| REQUIREMENT |
Give back an exact copy of the lines in the records below, from the line that has "Obaveštenje za članove" through the line that has "HOME (363, 22)", and nothing besides.

Items from a data source:
▬▬▬▬▬▬▬▬▬▬
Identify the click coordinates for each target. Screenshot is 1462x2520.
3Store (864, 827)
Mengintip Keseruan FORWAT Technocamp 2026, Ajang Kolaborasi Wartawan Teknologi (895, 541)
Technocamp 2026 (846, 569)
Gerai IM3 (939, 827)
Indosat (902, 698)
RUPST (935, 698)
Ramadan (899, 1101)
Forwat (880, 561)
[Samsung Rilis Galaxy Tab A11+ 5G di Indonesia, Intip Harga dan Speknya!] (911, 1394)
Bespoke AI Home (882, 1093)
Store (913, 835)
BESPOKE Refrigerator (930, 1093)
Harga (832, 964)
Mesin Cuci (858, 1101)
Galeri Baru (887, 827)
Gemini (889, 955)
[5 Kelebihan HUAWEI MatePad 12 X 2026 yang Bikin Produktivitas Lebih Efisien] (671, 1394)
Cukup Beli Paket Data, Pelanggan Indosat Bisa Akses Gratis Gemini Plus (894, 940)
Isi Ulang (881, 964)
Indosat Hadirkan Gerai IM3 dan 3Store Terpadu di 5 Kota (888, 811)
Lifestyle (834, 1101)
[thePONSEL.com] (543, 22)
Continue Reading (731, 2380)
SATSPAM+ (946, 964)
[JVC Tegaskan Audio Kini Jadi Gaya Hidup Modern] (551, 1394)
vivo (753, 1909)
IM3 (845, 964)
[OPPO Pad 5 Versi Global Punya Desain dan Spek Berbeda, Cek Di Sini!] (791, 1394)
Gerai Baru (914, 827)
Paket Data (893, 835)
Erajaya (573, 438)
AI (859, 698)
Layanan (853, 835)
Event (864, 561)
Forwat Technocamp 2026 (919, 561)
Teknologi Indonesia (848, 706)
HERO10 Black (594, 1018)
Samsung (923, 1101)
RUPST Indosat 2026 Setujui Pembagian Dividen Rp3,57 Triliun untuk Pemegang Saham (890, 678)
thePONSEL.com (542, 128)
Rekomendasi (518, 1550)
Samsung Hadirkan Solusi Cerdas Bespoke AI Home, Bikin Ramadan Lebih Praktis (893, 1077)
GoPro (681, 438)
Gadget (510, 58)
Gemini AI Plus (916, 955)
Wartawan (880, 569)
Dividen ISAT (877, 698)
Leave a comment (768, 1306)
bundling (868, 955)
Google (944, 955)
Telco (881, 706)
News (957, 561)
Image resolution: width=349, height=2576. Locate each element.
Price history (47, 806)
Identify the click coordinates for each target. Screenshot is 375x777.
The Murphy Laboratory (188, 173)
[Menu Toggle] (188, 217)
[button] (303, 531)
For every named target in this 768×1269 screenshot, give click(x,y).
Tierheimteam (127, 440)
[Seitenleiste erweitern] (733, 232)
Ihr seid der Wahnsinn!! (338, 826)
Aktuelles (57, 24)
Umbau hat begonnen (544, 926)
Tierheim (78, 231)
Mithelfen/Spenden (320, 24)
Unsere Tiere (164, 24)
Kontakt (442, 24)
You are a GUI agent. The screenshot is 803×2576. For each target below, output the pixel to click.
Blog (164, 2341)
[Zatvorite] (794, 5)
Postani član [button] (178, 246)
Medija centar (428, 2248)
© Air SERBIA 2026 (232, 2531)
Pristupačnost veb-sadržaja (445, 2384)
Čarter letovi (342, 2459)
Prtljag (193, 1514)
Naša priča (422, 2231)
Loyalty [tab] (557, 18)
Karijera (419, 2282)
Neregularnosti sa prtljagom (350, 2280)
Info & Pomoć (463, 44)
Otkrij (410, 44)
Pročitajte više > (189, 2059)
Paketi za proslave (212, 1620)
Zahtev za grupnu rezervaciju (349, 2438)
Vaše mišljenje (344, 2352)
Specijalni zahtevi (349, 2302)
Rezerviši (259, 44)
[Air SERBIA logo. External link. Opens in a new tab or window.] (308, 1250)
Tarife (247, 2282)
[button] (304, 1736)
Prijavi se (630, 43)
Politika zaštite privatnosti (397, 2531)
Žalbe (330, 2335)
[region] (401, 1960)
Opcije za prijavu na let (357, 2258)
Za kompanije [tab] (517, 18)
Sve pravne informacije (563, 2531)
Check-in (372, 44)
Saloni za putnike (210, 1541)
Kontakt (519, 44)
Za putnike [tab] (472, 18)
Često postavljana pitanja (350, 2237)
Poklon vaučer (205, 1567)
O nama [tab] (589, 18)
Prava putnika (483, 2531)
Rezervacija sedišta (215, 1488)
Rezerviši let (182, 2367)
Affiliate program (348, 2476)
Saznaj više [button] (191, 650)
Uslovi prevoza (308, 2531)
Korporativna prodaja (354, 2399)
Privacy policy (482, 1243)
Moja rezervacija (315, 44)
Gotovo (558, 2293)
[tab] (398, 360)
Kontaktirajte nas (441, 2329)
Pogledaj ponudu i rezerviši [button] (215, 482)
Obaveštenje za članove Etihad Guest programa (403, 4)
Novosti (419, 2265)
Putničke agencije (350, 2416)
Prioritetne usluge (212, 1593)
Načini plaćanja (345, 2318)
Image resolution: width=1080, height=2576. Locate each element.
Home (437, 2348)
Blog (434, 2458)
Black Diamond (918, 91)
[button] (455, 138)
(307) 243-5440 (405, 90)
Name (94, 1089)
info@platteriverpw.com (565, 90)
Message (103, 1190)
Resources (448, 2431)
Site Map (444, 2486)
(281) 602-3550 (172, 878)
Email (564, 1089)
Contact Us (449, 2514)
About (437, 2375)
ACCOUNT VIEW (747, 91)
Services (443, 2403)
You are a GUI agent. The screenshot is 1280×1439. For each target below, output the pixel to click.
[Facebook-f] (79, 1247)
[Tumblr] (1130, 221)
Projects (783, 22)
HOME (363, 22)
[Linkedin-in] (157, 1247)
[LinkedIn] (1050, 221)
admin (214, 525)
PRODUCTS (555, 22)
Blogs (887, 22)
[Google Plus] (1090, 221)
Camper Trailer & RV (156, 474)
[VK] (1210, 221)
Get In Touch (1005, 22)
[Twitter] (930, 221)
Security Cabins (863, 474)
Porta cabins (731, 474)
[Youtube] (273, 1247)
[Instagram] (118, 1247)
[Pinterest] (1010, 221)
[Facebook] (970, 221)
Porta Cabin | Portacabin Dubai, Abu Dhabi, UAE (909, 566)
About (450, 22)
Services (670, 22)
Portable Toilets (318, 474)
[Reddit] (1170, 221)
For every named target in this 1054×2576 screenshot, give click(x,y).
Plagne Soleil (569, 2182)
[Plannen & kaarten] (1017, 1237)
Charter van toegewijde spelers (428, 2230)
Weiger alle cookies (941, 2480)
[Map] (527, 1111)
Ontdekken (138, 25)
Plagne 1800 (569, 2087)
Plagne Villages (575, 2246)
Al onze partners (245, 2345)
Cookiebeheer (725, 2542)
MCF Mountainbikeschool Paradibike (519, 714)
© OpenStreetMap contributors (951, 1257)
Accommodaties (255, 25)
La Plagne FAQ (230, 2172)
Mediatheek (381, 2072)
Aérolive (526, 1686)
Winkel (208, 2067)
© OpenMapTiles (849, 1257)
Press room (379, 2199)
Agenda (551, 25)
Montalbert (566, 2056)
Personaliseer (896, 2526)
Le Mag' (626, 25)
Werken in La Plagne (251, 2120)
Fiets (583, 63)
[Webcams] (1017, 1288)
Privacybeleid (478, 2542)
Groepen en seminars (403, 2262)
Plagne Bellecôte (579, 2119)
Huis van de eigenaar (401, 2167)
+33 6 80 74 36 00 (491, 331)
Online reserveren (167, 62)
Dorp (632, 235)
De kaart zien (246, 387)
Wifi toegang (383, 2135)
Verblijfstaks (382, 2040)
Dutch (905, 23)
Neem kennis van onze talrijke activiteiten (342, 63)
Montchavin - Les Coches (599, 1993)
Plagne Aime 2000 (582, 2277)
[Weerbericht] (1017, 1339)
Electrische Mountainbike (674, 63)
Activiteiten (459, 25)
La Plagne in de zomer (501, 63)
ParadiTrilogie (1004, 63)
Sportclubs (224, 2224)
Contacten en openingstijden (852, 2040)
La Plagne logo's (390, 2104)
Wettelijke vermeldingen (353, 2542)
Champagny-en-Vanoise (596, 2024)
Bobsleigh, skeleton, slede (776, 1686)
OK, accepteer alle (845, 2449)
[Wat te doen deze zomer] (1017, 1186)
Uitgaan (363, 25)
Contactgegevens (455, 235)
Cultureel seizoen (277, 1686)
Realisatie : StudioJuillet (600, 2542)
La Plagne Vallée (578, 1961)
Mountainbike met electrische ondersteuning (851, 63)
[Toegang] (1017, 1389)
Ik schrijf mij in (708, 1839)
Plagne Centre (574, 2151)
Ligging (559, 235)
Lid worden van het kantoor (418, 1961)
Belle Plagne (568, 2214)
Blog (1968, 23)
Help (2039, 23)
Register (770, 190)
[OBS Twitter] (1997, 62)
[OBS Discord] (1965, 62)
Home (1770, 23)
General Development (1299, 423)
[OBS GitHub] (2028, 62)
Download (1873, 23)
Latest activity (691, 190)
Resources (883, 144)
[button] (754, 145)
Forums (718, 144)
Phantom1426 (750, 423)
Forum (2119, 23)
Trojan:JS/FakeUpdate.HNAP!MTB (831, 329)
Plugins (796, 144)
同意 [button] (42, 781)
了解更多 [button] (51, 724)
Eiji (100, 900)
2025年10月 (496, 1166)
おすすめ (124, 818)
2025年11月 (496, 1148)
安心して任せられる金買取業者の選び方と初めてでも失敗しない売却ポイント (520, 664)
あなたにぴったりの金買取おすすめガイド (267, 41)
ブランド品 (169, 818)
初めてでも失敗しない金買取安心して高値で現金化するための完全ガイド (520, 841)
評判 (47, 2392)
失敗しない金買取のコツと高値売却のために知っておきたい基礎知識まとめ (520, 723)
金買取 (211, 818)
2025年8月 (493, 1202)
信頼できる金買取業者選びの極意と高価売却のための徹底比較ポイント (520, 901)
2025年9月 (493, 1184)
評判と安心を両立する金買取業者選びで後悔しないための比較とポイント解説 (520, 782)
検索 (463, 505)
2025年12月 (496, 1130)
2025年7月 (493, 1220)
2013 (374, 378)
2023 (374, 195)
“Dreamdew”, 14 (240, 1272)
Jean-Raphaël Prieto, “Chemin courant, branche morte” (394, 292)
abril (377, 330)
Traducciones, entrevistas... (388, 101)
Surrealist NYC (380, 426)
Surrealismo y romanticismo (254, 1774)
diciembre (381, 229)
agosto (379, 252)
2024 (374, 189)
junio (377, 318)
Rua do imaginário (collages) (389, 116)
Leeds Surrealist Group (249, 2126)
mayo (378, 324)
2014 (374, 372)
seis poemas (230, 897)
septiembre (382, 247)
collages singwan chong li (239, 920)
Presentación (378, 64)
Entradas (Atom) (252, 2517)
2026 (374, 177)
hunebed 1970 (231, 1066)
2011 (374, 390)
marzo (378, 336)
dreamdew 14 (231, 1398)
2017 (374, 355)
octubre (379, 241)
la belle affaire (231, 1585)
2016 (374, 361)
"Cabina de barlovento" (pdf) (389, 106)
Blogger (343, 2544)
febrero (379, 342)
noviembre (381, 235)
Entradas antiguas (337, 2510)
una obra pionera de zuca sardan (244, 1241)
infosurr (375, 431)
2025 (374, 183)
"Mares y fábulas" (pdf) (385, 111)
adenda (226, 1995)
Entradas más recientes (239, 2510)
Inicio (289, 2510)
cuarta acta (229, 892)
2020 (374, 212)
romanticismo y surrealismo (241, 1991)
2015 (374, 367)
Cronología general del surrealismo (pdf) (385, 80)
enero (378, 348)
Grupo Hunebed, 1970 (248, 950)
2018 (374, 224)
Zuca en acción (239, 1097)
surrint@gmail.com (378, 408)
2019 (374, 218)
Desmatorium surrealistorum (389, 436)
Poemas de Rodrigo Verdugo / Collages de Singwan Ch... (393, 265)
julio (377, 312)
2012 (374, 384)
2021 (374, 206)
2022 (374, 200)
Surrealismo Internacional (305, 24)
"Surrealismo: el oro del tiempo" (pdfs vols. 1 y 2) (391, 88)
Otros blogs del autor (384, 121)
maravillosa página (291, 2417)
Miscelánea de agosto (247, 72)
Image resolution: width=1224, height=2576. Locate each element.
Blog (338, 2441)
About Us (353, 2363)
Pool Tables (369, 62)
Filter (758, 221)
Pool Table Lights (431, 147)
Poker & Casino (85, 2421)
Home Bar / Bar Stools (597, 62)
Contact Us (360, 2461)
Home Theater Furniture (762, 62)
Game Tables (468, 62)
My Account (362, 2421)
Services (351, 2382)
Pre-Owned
▬▬▬▬▬▬▬▬▬▬
| SOLUTION TO THE PROBLEM |
Obaveštenje za članove Etihad Guest programa (403, 4)
Novosti (419, 2265)
Putničke agencije (350, 2416)
Prioritetne usluge (212, 1593)
Načini plaćanja (345, 2318)
Image resolution: width=1080, height=2576. Locate each element.
Home (437, 2348)
Blog (434, 2458)
Black Diamond (918, 91)
[button] (455, 138)
(307) 243-5440 (405, 90)
Name (94, 1089)
info@platteriverpw.com (565, 90)
Message (103, 1190)
Resources (448, 2431)
Site Map (444, 2486)
(281) 602-3550 (172, 878)
Email (564, 1089)
Contact Us (449, 2514)
About (437, 2375)
ACCOUNT VIEW (747, 91)
Services (443, 2403)
You are a GUI agent. The screenshot is 1280×1439. For each target below, output the pixel to click.
[Facebook-f] (79, 1247)
[Tumblr] (1130, 221)
Projects (783, 22)
HOME (363, 22)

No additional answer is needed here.